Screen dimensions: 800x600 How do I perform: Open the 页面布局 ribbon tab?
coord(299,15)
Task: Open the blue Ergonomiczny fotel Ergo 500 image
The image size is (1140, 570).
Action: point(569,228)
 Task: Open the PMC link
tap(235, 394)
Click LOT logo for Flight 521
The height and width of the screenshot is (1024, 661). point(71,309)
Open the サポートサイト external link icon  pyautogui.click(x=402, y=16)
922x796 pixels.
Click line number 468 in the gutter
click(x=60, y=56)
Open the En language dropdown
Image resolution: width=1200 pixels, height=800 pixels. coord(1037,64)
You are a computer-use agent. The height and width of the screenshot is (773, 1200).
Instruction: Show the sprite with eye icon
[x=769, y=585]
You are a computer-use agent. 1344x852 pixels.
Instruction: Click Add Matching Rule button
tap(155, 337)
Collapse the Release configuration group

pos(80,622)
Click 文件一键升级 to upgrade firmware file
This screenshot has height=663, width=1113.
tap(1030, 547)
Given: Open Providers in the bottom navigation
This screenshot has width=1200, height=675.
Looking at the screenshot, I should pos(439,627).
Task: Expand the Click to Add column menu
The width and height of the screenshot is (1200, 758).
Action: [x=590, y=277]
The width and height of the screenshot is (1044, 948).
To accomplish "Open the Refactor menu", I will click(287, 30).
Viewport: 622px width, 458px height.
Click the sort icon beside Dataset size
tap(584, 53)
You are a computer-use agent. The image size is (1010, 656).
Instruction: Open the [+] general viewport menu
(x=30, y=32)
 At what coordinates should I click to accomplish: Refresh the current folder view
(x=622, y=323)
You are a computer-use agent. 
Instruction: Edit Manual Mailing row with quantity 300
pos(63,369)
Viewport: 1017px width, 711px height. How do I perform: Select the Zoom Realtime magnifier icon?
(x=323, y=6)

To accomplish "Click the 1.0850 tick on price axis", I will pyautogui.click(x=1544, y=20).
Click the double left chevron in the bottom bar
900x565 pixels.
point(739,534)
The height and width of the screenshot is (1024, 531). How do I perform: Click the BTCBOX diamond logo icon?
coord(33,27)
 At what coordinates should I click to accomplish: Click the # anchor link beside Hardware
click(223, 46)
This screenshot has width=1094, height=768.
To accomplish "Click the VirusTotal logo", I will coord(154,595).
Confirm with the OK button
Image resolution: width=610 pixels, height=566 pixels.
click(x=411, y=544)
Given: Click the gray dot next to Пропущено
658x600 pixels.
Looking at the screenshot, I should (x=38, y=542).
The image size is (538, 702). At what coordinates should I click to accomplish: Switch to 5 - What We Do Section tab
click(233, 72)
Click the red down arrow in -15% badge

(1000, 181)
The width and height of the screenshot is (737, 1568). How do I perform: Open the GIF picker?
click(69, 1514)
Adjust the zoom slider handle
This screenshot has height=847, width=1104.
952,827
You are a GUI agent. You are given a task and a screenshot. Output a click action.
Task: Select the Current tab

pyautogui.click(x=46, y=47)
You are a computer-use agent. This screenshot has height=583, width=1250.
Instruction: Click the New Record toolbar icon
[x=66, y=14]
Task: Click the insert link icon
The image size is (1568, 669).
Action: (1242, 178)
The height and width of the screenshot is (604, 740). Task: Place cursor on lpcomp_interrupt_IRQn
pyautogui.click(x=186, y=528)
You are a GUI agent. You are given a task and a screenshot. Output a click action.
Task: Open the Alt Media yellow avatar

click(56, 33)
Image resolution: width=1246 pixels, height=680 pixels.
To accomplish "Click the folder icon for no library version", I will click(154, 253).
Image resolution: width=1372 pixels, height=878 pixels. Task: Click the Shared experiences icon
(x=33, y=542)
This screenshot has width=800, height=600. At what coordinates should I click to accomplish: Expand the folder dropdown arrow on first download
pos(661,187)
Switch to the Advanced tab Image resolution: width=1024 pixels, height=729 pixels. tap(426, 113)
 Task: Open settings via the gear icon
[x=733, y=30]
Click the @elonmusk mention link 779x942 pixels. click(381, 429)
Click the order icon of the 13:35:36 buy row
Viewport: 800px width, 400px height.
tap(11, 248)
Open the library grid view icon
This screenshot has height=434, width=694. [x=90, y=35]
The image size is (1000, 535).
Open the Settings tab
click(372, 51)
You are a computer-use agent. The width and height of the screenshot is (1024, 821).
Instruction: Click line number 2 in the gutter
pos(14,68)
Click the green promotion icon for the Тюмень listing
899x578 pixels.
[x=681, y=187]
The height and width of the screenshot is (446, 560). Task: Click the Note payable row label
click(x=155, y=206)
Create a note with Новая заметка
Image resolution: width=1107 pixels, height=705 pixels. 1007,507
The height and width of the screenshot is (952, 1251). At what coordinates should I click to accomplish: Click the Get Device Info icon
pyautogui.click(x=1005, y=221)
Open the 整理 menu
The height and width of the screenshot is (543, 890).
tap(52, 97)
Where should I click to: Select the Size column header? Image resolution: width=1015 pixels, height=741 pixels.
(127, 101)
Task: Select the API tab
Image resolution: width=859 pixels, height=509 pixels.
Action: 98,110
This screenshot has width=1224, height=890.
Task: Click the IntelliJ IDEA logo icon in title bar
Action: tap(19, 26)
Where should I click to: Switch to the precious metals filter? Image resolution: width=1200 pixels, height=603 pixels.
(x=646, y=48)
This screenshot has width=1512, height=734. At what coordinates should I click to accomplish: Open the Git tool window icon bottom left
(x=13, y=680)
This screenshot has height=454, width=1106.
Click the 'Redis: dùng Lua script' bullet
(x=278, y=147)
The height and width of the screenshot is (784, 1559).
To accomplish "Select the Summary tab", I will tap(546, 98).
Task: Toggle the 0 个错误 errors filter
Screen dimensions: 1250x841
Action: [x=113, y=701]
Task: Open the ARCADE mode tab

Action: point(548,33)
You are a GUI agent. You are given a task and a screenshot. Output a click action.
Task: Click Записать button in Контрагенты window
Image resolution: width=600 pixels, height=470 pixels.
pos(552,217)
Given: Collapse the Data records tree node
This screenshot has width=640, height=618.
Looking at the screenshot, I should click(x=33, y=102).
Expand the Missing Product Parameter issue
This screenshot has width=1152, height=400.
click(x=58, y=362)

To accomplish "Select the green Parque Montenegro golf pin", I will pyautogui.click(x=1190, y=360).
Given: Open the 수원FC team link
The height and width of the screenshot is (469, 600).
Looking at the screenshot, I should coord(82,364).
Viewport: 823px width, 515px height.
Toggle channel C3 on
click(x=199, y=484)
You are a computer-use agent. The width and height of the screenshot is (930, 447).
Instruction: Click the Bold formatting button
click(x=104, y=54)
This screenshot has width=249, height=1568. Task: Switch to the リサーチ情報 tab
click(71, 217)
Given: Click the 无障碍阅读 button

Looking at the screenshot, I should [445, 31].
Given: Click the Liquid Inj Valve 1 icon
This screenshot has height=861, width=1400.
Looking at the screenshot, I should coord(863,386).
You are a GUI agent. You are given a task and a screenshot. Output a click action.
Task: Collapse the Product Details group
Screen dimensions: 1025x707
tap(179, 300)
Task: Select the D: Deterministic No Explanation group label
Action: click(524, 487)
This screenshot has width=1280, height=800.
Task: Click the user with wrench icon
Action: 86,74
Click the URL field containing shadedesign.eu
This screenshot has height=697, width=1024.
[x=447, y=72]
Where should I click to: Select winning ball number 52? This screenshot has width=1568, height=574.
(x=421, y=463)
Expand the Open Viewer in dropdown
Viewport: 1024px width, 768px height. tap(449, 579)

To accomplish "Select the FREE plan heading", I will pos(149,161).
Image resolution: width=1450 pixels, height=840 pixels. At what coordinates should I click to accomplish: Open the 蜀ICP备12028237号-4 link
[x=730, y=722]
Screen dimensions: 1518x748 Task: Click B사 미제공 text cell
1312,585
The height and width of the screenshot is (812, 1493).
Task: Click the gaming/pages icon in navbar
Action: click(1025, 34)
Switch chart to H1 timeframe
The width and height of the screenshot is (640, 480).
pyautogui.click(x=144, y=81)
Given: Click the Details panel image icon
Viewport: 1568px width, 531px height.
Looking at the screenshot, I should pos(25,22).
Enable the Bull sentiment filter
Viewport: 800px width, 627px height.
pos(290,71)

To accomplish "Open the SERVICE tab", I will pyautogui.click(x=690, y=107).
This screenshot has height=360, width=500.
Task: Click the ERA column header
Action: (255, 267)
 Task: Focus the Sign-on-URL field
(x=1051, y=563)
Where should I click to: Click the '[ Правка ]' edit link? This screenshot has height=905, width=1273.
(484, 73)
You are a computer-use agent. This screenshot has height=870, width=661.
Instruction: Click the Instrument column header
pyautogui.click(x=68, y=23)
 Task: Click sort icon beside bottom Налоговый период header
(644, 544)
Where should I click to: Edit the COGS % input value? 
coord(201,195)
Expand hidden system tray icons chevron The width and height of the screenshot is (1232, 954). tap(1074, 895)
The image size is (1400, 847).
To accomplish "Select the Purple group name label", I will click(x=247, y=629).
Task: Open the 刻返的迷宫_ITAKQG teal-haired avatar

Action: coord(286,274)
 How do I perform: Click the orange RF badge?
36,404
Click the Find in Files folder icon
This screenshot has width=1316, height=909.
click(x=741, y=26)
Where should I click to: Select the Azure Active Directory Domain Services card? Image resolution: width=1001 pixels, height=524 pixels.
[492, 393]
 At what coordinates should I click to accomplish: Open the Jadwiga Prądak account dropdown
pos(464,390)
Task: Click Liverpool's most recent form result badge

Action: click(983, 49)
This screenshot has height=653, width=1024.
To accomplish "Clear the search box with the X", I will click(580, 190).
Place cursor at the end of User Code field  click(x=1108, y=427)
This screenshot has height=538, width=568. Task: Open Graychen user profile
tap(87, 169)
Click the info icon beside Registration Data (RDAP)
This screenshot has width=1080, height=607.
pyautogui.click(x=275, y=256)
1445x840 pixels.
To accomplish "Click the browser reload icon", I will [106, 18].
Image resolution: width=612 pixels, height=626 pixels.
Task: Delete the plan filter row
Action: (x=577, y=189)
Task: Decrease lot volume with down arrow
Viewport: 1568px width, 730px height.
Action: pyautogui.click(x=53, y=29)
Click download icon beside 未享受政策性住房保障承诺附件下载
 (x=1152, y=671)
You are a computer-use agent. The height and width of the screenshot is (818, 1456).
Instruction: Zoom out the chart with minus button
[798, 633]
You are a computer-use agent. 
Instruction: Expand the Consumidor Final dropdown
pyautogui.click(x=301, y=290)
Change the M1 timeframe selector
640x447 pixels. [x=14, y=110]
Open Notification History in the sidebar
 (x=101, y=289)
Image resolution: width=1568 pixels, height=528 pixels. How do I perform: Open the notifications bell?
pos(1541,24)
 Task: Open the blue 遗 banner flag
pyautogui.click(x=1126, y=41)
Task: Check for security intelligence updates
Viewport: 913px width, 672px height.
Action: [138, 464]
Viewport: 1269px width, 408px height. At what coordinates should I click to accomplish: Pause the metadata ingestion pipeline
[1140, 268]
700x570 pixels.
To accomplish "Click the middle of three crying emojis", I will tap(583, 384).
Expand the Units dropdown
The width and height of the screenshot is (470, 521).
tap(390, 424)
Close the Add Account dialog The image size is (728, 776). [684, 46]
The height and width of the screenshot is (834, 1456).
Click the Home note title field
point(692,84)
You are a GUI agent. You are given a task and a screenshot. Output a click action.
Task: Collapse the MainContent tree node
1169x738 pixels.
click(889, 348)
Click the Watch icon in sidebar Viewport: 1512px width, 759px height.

--*--

*Instructions to follow*: From the line holding "Task: Open the Alt Media yellow avatar" to the line holding "Switch to the Advanced", inclusive, restate each line above exactly as written.

*Solved problem*:
Task: Open the Alt Media yellow avatar

click(56, 33)
Image resolution: width=1246 pixels, height=680 pixels.
To accomplish "Click the folder icon for no library version", I will click(154, 253).
Image resolution: width=1372 pixels, height=878 pixels. Task: Click the Shared experiences icon
(x=33, y=542)
This screenshot has width=800, height=600. At what coordinates should I click to accomplish: Expand the folder dropdown arrow on first download
pos(661,187)
Switch to the Advanced tab Image resolution: width=1024 pixels, height=729 pixels. tap(426, 113)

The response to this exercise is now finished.